たとえば、ホームページ制作、広告宣伝、展示会出展、業務効率化ツールの導入など幅広く使えるため、スタートアップの初期成長段階に適しています。
「小規模事業者持続化補助金」について詳しくは、以下の記事をご覧ください。
「ものづくり補助金」は、中小企業や小規模事業者が行う新製品・新サービスの開発、生産プロセス改善、設備投資などを支援します。
スタートアップが新技術や革新的サービスをローンチする際、試作品開発や設備導入の資金として有用です。
「ものづくり補助金」について詳しくは、以下の記事をご覧ください。
「IT導入補助金」は、業務効率化や生産性向上を目的にITツール(会計ソフト、CRM、在庫管理システム、クラウドサービスなど)を導入する際に活用できる補助金です。
スタートアップが内部体制の改善や顧客管理の高度化を図りたい時に有効です。
「IT導入補助金」について詳しくは、以下の記事をご覧ください。
「事業再構築補助金」は、コロナ禍以降、新分野展開や業態転換、事業再編など「事業再構築」を行う中小企業・スタートアップを支援する大型補助金です。
大胆な戦略転換や新市場進出を図る場合に適しています。
「事業再構築補助金」について詳しくは、以下の記事をご覧ください。
「事業承継・引継ぎ補助金」は、M&Aや事業承継を契機に新事業展開、経営資源の引継ぎを図る中小企業を支援することを目的とした補助金制度です。
スタートアップとしてM&A戦略を活用する場合や事業拡大時の資源取得に役立ちます。
「事業承継・引継ぎ補助金」について詳しくは、以下の記事をご覧ください。
「スタートアップチャレンジ推進補助金」は、外部環境への挑戦、成長過程での課題解決(戦略立案、事業提携、海外展開、組織整備など)に取り組むスタートアップを支援します。
人材育成や海外挑戦、オープンイノベーション推進などに活用できます。
類型 | 補助上限額 | 補助率 |
---|---|---|
類型A:武者修行・人材育成型 | 500万円/事業者 | 1/2以内 |
類型B:スタートアップ採用支援型 | 500万円/事業者 | 2/3以内 |
類型C:人材直接受入型 | 1,000万円(受け入れ人材1人あたりの補助上限額は500万円) | 2/3以内 |
類型D:人材プール形成型 | 2,000万円/事業者 | 1/2以内 |
「地方創生起業支援事業」は、都道府県が地域の課題解決に貢献する新たな事業を立ち上げる起業家を支援する取り組みです。
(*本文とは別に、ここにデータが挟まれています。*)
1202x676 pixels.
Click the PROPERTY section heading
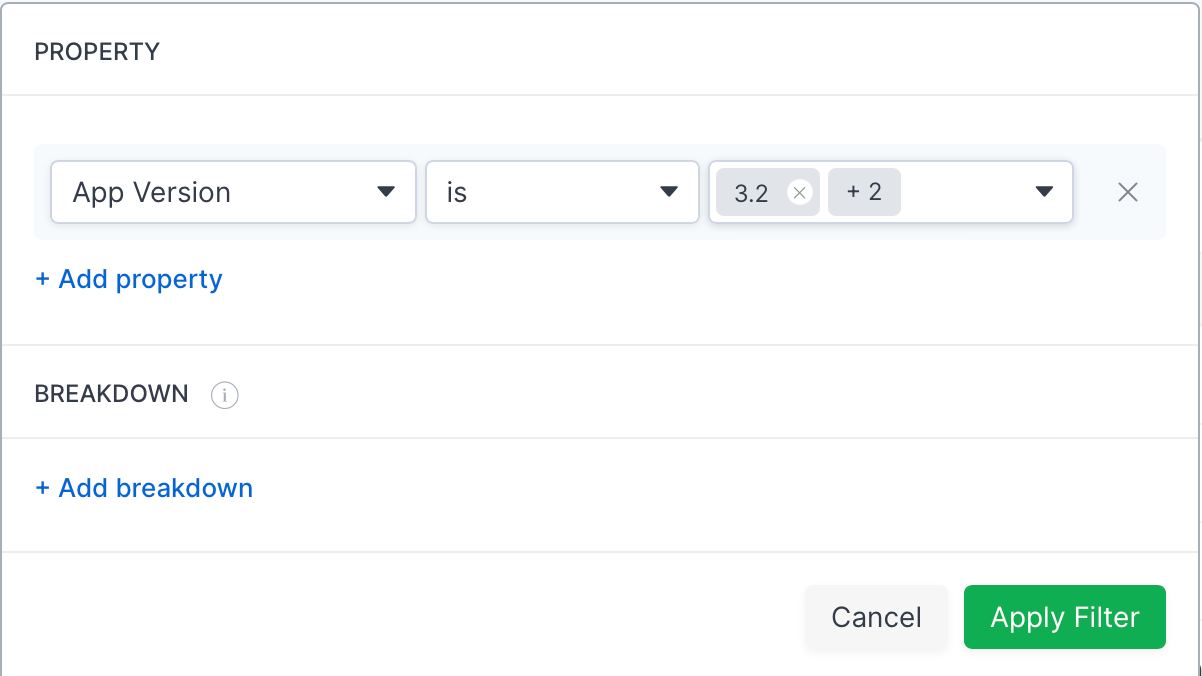(x=97, y=52)

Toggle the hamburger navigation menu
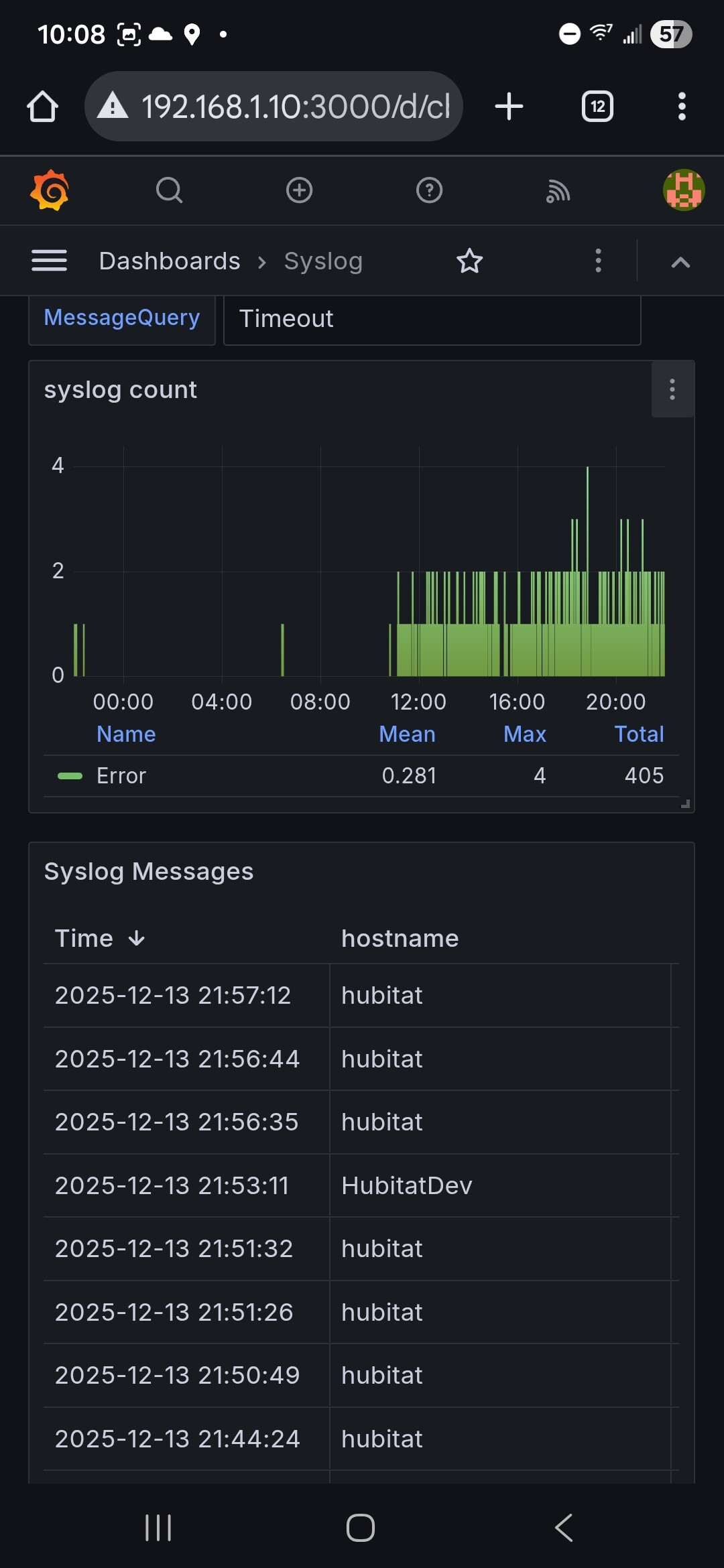49,261
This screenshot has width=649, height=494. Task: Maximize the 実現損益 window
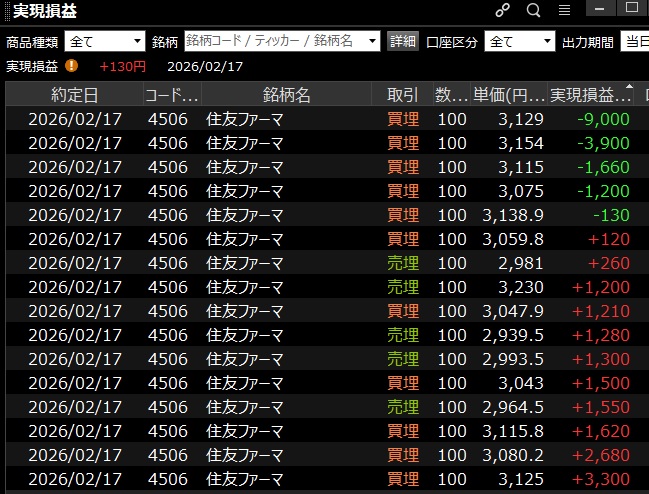[x=631, y=9]
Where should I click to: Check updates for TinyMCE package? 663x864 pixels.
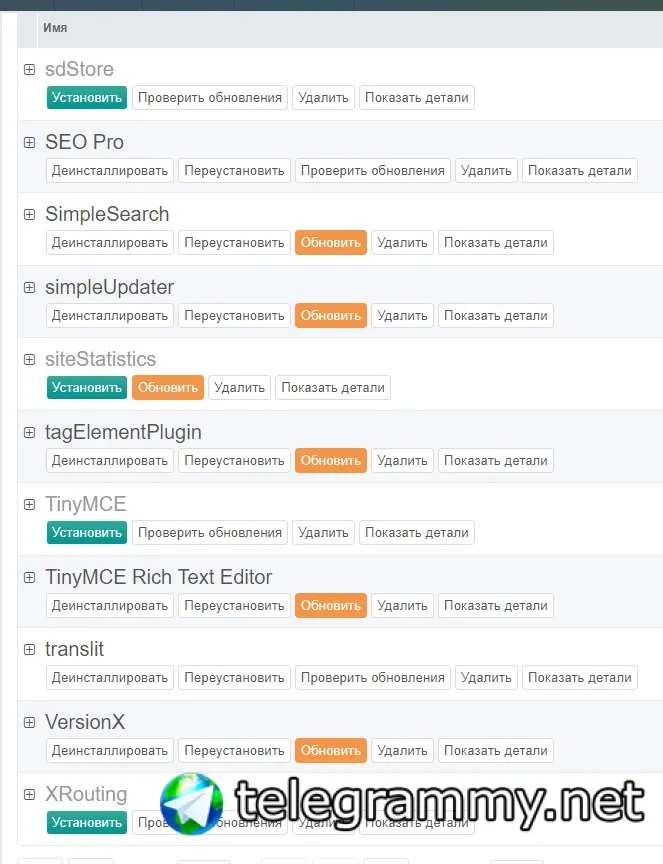(210, 532)
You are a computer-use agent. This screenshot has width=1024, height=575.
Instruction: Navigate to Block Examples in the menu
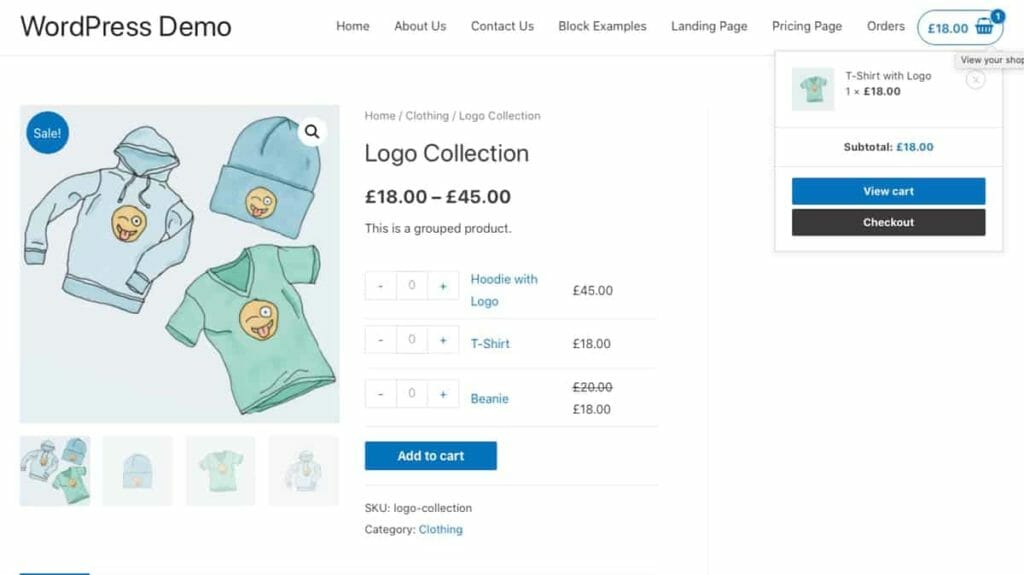(602, 26)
この事業の目的は、効果的な起業活動を促進し、地域の問題を解決することで地方の活性化を実現することにあります。
支援内容としては、起業に向けた伴走支援と、事業費として最大200万円までの助成金が提供されます。
支援対象となる事業分野は多岐にわたり、例えば子育て支援、地域の特産品を活用した飲食店の運営、高齢者や買い物困難な人々への支援、まちづくりの推進など、地域ごとのニーズに応じた多様な分野が含まれます。
これにより、地域特有の課題に対して効果的な解決策を持つ新しいビジネスが生まれることが期待されています。
上記でご紹介したスタートアップに適した補助金は、公募期間が限られているほか、要件や審査基準が毎年度微妙に変わります。
スタートアップ企業が利用する際は、最新情報をキャッチして申請漏れがないようにしましょう。また、採択後の実績報告や経理書類の管理を適切に行うことも大切です。